Our tour ends a few blocks away at the venerated Sazón, where the unique blend of traditional and contemporary Mexican cuisine earned co-owner and chef Fernando Olea the James Beard Award for Best Chef of the Southwest in 2022. The Mexico City native is a master of mole and mezcal. Both are on today’s menu. “Mole is a dish, not a condiment,” Olea says, as we sample five versions. His New Mexico mole, an intoxicating blend of apricots, red chile, and other regional ingredients, pairs nicely with a smoky mezcal, which can be an aperitif, a meal companion, and a digestive, he says. (In other words, anytime.)

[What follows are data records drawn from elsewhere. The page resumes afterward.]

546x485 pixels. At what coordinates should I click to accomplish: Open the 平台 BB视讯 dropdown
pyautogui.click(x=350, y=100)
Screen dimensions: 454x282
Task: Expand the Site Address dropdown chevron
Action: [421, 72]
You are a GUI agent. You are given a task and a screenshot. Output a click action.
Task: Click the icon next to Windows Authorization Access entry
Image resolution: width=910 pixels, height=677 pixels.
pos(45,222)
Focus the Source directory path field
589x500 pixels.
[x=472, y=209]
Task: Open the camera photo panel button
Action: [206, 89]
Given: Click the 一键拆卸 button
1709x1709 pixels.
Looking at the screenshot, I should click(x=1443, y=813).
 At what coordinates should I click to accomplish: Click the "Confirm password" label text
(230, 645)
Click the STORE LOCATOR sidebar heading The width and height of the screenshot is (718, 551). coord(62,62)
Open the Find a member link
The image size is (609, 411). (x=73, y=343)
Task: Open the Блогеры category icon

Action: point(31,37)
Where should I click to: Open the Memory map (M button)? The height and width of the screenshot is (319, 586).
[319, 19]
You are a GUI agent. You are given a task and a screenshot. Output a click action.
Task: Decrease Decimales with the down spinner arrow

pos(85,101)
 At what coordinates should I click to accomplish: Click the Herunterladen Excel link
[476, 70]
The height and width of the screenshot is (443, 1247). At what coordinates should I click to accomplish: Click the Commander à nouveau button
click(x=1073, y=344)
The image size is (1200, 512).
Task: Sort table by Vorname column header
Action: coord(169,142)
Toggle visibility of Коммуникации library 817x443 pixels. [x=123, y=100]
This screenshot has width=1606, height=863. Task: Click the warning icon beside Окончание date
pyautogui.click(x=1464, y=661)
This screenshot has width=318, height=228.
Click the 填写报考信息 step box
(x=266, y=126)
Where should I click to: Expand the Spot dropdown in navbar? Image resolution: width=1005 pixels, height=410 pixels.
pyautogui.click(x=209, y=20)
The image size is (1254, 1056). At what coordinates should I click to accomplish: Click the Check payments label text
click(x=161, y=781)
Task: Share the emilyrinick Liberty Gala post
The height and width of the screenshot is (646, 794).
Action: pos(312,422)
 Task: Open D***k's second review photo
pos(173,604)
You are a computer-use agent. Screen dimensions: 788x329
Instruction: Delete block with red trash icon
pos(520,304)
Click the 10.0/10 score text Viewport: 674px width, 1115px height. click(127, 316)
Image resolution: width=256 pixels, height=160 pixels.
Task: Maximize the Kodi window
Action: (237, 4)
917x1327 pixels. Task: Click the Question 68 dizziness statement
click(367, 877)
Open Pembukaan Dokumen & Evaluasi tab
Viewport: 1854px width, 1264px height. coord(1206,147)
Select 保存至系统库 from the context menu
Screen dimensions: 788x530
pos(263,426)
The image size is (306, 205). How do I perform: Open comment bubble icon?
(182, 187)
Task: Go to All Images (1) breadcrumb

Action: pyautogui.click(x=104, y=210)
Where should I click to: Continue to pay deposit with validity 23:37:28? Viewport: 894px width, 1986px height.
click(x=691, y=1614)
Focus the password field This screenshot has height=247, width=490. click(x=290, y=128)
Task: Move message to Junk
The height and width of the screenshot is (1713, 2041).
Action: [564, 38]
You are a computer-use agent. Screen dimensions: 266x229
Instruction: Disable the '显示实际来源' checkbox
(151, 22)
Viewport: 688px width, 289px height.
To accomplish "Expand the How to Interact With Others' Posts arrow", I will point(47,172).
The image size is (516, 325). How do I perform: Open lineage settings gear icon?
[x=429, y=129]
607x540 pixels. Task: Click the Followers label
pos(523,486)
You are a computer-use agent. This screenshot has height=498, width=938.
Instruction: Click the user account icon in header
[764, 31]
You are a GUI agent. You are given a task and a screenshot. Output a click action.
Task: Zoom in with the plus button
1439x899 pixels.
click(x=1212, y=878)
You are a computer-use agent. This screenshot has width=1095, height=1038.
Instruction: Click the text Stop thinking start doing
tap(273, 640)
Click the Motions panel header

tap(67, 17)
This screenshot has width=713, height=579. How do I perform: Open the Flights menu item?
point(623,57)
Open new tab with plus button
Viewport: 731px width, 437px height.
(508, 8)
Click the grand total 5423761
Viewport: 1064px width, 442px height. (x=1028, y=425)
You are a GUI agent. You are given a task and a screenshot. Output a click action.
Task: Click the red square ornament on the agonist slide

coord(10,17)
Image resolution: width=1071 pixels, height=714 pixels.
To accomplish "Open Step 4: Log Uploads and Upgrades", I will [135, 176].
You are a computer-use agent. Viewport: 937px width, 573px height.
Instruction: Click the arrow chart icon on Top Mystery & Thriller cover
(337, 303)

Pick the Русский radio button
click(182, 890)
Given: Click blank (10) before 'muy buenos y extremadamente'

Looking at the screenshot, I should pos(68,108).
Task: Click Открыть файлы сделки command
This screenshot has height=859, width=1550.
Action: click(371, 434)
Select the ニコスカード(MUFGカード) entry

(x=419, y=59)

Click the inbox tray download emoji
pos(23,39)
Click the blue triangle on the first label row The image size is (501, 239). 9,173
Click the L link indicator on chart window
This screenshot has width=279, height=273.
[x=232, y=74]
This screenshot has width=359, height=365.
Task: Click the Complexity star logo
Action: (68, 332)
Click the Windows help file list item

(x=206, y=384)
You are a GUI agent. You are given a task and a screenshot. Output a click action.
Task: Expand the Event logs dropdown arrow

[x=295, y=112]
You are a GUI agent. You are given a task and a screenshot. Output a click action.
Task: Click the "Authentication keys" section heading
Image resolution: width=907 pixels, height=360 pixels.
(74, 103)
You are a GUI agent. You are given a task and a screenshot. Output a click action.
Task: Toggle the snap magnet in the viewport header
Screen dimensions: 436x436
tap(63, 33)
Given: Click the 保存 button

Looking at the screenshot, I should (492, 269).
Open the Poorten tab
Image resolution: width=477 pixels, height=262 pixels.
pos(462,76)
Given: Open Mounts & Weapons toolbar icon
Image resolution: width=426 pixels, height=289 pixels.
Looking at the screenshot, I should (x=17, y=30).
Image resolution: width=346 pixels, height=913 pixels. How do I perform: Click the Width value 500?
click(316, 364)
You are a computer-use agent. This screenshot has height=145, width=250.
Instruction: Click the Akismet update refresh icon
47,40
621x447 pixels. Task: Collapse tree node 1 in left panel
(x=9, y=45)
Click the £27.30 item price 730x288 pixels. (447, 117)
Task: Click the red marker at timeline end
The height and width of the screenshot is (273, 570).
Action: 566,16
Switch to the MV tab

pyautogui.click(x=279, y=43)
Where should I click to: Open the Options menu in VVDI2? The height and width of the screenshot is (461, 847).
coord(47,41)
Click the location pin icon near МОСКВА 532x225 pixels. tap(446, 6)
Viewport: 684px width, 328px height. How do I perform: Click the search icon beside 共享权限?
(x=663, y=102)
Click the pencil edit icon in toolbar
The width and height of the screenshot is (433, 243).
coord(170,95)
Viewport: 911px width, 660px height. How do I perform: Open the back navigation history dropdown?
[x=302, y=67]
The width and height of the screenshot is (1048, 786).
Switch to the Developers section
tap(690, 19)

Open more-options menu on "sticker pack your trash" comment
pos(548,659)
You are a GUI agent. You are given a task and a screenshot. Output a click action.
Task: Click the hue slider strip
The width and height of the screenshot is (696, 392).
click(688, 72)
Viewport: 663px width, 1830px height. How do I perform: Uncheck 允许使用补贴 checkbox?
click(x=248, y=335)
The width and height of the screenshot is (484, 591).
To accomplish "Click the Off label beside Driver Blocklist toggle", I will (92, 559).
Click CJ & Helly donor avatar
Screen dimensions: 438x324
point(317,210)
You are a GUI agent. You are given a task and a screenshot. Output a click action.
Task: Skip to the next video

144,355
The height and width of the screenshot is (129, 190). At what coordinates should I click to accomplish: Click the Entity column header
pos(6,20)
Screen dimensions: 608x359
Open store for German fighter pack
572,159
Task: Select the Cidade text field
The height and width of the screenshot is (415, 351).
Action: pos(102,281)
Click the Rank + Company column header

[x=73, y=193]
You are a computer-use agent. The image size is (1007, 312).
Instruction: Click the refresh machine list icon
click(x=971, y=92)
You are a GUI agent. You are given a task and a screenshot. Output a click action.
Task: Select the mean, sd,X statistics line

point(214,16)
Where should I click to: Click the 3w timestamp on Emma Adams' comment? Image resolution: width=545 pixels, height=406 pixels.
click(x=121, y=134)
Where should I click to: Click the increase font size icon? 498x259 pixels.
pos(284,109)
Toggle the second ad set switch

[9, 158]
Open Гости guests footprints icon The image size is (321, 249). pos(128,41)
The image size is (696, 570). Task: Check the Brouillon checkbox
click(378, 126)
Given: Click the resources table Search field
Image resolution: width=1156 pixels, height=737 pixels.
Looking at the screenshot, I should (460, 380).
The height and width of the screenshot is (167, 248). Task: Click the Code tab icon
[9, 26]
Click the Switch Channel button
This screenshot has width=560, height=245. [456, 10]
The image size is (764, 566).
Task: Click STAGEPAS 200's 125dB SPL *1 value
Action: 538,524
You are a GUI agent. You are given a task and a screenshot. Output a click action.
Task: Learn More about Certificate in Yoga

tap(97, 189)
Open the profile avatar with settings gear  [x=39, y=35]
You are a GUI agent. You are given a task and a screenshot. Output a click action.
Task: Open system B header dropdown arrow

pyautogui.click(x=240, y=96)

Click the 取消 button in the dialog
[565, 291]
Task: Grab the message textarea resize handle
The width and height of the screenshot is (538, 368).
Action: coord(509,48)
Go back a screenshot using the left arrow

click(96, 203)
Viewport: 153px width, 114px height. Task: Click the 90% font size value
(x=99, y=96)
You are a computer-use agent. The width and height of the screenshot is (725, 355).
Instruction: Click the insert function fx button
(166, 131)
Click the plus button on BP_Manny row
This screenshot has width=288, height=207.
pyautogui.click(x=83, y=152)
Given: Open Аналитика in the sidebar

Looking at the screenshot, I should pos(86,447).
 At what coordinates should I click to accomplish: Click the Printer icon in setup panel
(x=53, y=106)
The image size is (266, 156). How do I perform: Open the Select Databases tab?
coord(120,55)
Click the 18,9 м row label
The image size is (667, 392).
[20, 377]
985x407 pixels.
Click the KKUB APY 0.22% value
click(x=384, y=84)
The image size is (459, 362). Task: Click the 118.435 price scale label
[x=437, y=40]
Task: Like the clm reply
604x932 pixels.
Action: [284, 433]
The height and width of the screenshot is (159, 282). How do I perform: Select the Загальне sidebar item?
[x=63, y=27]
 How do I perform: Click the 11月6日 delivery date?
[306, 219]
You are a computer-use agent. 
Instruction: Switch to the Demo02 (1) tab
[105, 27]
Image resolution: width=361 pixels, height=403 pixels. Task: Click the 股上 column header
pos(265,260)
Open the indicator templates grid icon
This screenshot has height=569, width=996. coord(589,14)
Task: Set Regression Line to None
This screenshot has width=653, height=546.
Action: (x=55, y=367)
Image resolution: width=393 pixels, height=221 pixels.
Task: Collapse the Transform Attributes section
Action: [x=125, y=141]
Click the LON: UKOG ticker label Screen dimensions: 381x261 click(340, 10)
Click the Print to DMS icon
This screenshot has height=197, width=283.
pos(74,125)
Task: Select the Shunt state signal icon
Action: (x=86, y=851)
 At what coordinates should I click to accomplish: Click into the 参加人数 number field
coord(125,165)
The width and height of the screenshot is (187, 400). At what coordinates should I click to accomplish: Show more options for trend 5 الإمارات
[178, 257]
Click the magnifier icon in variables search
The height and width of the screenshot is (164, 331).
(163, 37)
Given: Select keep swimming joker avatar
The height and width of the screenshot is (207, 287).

We leave the tour sated, stuffed with fabulous food and the many stories we’ve heard along the way. Our guide is equally content. “Being able to interact with people from all over the world and to show them a street-level view of my favorite city is what I most love about leading these tours,” she says.

For me, an afternoon spent walking through ancient streets and tasting foods inspired by global and regional cuisines has fed me a new appreciation for Santa Fe, the many cultures that have called it home, and the chefs of today who pay homage to them all in new and inspiring ways.

Read more: Dig into these flavorful excursions.

SANTA FE SCHOOL OF COOKING

Launched 20 years ago, the Restaurant Walking Tours are held on Fridays from 2 to 5 p.m., February through December. $140.